- [Problem]: Word for word, repeat the data; no picture should appear in the result.

- [Raw data]:
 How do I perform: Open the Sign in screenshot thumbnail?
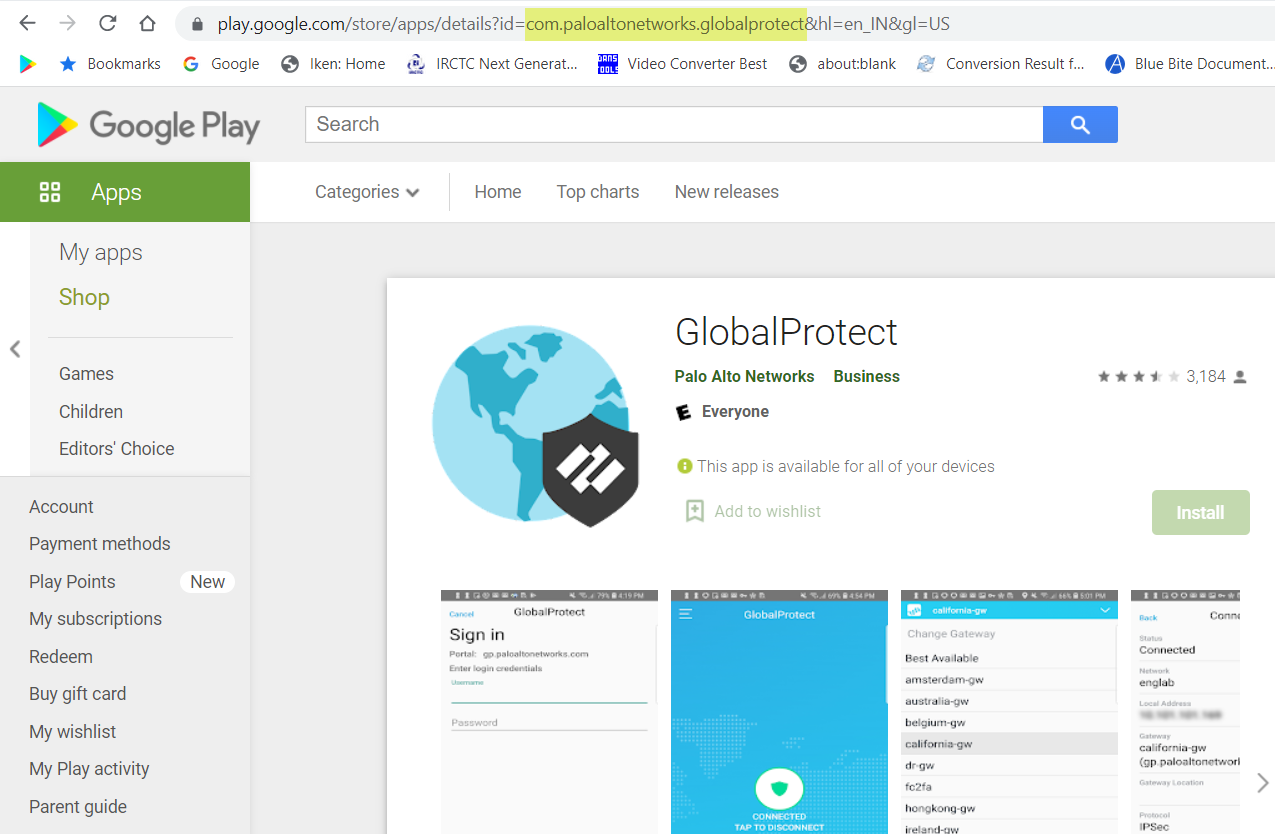549,711
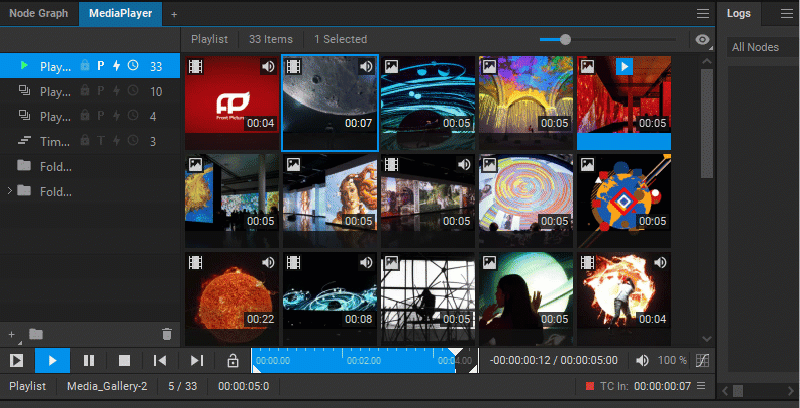Toggle the lightning icon on the active playlist row

[116, 66]
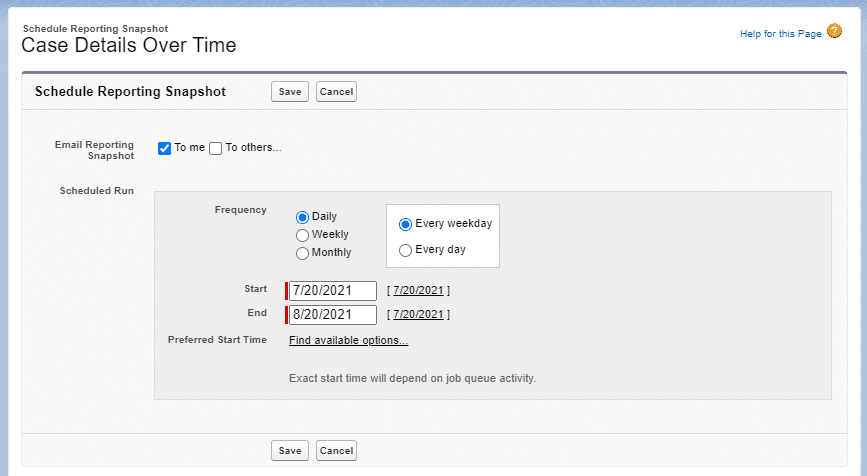Choose the Weekly frequency option

(x=302, y=235)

- [Answer for the task]:
 How do I perform: Open the Sign in screenshot thumbnail?
549,711
Toggle the lightning icon on the active playlist row

[116, 66]
Choose the Weekly frequency option

(x=302, y=235)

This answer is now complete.